A sedentary lifestyle puts you more at risk for weight gain, heart disease, metabolic disorders, and many other chronic diseases. It is in everyone’s best interest to cram as much physical activity as possible into their everyday lives. Even if you exercise regularly, you may not be doing enough to combat long periods of sitting or inactivity during other days of your day. Getting more activity in your day does not need to be complicated. Focus on doing what you can, when/ where you can, with what you’ve got.
Here are some tips to increase your energy expenditure:
Use a pedometer- pedometers have skyrocketed in popularity recently. Today we have phones, watches, Fitbits, and even heart rate monitors all with pedometers built in. A general goal of 10,000 steps per day is a great start.

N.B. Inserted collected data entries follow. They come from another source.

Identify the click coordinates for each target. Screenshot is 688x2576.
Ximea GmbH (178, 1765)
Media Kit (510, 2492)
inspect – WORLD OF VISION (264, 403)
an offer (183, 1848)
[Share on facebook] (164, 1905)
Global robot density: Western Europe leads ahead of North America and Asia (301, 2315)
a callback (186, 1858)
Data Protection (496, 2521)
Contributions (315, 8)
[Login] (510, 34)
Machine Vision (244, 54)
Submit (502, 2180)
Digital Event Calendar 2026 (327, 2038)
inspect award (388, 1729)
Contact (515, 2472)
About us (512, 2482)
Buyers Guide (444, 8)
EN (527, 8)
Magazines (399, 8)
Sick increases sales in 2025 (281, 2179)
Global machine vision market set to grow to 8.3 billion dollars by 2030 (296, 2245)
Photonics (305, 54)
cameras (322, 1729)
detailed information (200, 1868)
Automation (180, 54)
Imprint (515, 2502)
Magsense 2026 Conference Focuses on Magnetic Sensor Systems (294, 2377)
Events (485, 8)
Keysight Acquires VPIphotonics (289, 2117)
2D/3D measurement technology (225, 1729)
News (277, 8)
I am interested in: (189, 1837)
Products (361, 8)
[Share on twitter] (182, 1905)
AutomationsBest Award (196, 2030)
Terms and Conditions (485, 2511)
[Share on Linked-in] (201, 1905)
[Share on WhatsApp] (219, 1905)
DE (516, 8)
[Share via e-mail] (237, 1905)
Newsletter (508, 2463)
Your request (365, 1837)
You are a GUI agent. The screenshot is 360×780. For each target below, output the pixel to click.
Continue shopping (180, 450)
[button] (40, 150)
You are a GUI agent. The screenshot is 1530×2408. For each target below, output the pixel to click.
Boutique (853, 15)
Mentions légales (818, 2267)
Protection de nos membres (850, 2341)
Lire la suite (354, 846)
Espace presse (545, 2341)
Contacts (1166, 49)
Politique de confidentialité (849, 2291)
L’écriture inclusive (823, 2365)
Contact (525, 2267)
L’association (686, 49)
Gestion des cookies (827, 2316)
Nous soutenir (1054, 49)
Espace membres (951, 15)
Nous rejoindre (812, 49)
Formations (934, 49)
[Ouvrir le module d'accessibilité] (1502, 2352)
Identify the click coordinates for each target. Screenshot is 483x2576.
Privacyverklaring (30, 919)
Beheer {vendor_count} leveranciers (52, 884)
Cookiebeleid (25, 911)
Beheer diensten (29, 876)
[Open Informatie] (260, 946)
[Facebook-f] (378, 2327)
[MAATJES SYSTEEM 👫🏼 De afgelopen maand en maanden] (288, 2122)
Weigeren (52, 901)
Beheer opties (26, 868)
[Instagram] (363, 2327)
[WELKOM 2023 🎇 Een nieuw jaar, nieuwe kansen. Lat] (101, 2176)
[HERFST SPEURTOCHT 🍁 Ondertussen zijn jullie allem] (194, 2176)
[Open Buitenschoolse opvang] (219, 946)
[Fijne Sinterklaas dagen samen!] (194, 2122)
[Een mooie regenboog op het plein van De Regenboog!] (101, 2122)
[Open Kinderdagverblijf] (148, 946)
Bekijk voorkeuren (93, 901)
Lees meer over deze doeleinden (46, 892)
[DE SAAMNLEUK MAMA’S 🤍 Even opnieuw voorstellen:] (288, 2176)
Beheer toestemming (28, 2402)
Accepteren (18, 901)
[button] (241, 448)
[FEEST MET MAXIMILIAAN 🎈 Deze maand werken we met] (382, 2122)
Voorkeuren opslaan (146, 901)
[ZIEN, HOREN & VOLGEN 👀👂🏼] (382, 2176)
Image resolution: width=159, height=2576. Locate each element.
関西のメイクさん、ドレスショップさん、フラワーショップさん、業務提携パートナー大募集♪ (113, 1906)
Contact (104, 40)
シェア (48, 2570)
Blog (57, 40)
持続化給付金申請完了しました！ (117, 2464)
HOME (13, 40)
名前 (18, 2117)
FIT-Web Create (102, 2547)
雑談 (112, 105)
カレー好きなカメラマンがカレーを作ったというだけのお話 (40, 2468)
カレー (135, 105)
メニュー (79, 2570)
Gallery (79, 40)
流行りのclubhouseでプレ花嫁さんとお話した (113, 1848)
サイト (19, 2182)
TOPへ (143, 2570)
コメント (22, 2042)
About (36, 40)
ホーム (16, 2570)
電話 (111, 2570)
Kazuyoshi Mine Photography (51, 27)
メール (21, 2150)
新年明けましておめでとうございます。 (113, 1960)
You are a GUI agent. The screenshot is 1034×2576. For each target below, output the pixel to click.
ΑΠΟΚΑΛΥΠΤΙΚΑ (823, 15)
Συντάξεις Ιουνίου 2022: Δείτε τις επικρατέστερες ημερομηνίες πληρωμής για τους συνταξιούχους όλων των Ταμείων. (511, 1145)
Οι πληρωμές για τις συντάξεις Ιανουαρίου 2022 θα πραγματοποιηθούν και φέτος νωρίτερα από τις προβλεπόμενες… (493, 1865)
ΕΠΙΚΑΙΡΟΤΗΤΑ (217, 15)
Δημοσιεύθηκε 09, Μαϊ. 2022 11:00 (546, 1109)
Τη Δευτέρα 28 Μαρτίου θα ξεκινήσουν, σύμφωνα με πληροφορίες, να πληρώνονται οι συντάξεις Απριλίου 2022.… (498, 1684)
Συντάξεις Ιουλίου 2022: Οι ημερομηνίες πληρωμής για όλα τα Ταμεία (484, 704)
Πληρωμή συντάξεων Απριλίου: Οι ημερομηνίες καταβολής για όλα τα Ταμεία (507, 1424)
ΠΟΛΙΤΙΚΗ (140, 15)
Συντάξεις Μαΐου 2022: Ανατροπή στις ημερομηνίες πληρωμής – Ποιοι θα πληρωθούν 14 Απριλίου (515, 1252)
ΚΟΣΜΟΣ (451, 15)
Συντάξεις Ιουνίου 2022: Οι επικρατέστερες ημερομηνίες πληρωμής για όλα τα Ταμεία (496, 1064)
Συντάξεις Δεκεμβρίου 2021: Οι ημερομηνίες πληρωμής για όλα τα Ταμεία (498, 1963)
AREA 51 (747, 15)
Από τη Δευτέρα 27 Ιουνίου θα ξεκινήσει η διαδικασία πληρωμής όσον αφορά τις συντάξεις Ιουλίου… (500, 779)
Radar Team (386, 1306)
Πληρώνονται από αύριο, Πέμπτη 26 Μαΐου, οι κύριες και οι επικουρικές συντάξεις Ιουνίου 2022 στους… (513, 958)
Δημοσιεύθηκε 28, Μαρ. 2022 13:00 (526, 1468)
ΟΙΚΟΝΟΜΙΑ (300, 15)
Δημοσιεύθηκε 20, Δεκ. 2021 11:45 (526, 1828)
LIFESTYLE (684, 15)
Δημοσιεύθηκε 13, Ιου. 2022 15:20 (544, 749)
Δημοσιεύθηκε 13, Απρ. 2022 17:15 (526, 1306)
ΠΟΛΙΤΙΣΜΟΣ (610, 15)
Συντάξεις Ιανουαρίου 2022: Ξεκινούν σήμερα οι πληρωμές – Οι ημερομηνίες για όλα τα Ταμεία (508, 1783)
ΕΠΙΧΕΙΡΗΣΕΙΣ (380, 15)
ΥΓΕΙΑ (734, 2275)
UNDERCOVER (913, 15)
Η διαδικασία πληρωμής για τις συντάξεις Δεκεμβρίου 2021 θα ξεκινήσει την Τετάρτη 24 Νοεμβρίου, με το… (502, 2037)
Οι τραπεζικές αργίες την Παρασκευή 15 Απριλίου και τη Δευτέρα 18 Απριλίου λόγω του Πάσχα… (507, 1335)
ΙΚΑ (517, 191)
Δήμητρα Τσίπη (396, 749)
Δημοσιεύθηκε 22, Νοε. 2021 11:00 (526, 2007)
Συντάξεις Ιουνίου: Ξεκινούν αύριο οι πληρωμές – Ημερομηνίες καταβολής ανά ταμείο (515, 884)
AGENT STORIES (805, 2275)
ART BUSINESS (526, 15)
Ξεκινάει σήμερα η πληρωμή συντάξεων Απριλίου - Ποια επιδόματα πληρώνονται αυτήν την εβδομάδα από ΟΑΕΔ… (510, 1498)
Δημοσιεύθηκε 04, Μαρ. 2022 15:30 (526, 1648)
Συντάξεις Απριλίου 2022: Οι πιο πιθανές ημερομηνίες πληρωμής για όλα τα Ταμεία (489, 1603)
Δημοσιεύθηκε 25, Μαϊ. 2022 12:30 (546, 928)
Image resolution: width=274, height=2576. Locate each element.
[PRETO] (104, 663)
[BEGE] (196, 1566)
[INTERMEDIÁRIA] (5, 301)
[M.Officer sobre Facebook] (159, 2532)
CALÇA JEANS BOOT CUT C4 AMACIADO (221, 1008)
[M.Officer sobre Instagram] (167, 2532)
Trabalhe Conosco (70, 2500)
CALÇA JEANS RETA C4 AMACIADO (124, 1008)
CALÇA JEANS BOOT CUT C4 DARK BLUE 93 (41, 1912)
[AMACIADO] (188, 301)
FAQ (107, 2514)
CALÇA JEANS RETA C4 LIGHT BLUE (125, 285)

Set a reminder to stand up and move around every hour- Break up those long periods of rest with a quick trip to get more water, do a lap around the office, or even do some squats in your chair.
Take the stairs - Taking the stairs is great exercise and might even make you break a sweat or get you breathing faster. If you have a lot of floors to travel maybe take the elevator, but get off a few floors early and hike the rest of the way.
Walk instead of drive/ commute - In the city we have the density that allows for walking to be a time efficient form of travel. Next time instead of taking a $5 Uber ride hit the pavement for extra burn.
Set a goal for yourself- Promise yourself that you will sweat at least once every day! If you are active to the point of sweating, your body is working pretty hard. Sweating detoxifies the body!
Even the smallest amounts of additional physical activity will add up to potentially hundreds more calories burned per day!